Lancelot smiled sympathetically at her. She could read in his face that he knew far more than he was willing to share.

“What’s wrong with him?” she asked, more bluntly than she meant to.

“Ah,” Lancelot leaned toward Vera so that his shoulder pressed lightly against hers. “It’s … not my story to tell.”

Fiercely loyal. Vera heard Merlin’s words in her mind as Lancelot shook his head and picked at the grass near his feet. “You should talk to him, though,” he told her.

She scoffed. “He’d have to be willing to be in the same room with me first for that to happen.”

He set his jaw and an unspoken exchange passed between them as their eyes met. He wouldn’t say it out loud, but Vera felt like, at least in this matter, he was on her side. He reached up to pat her back but quickly pulled his hand away. “Gross. Gods, you are dripping in sweat, aren’t you?”

Vera laughed as the wave of tension broke between them. “This shirt is so damn heavy.”

He raised his eyebrows. “Then let’s get you better clothes.”

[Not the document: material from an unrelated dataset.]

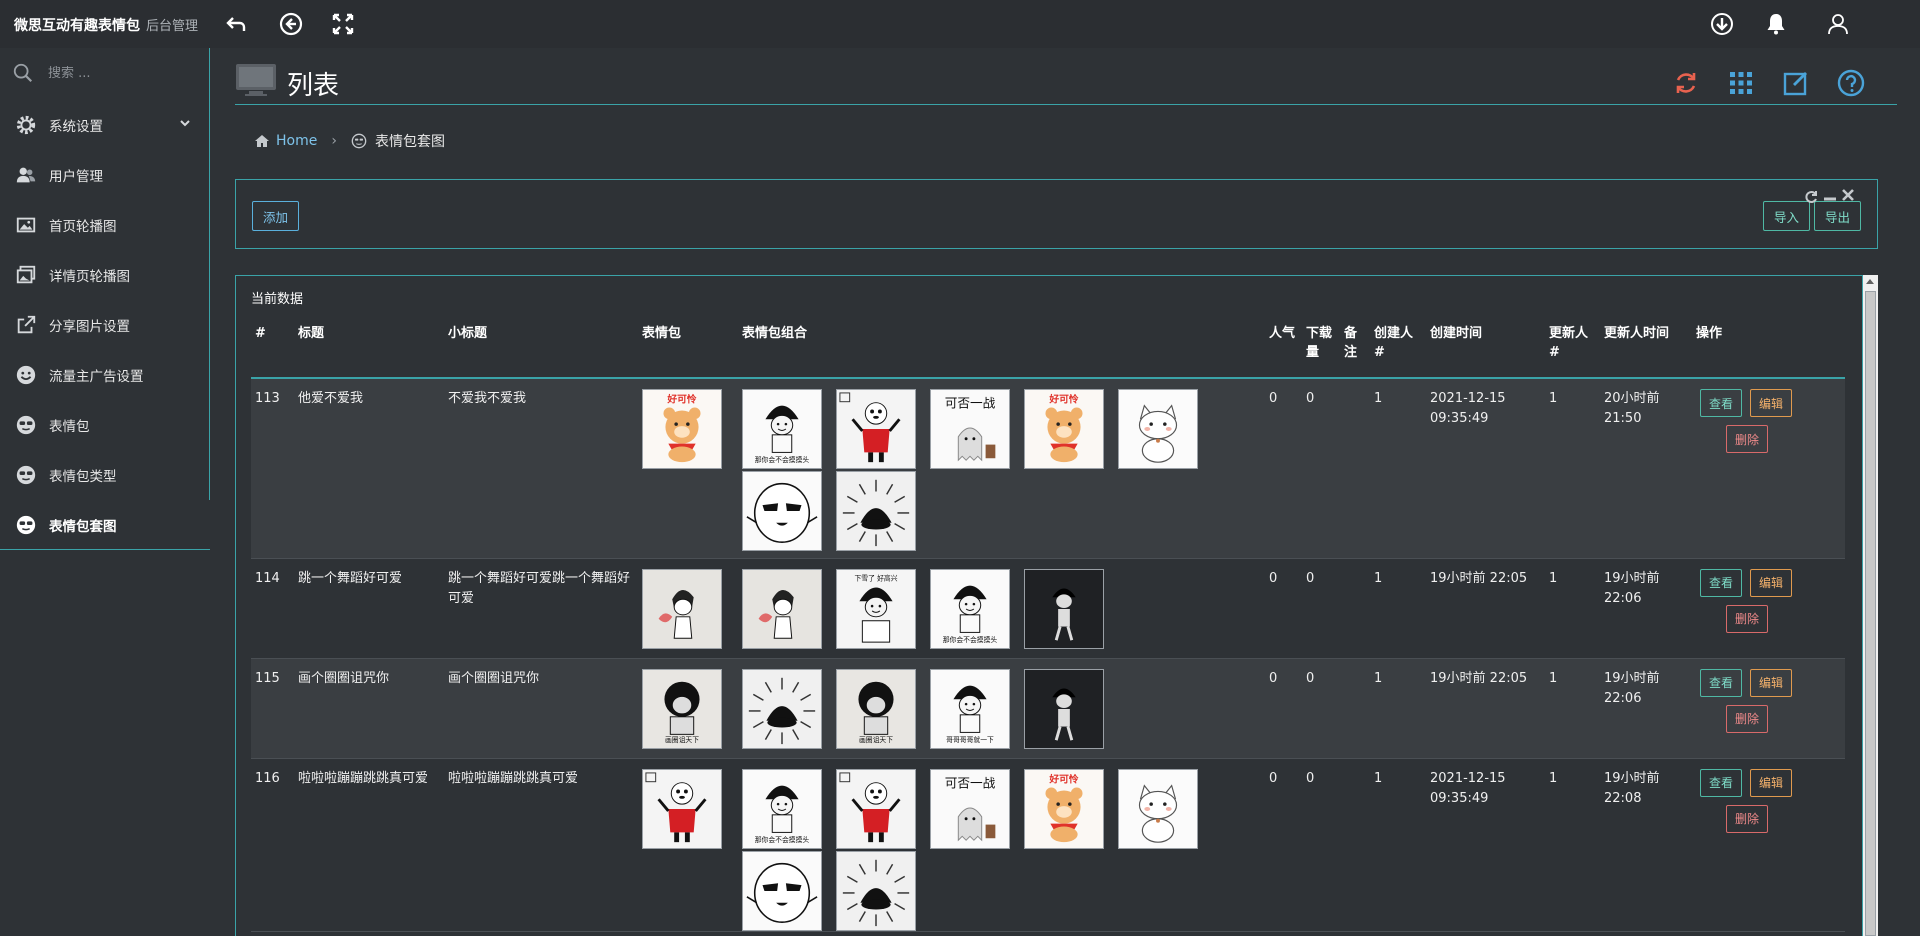 The width and height of the screenshot is (1920, 936). I want to click on col-header-updater: 更新人#, so click(1572, 350).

The once and future queen - img_15

It was only two mornings later that Lancelot led her through the cobbled streets of Camelot straight to the armory. Vera had expected some royal seamstress or a clothing shop. Instead, they were greeted with a sharp glare by the scruffy middle-aged man (who Vera felt unreasonably sure would ride a motorbike if he were born thirteen hundred years later) deftly weaving tiny metal circles into chain mail. He set his work down in front of him and scratched his mostly grey beard with thick fingers as his eyes searched Vera. She felt he could read every lie she was living as if it were written plainly on her face.

“Your Majesty. Lancelot,” he said, more grunt than words. He rose and picked up a neatly folded pile of garments and pressed them into Vera’s hands. Right to the point. She could appreciate that. “Change over there.” He pointed to a makeshift changing curtain in the corner.

After struggling to untie the strings of her dress, Vera pulled on the startlingly comfortable garments. The trousers were rust-brown with loose-fitting legs and buttons just below her knees to keep them from flapping about while she ran. The long-sleeved shirt was more fitted than the tunics she had seen but made of the same soft fabric as the trousers.

“How does it feel?” Vera started at Lancelot’s voice as her fingers fumbled with her new trousers’ buttons.

She stepped out from behind the curtain. “They’re perfect.”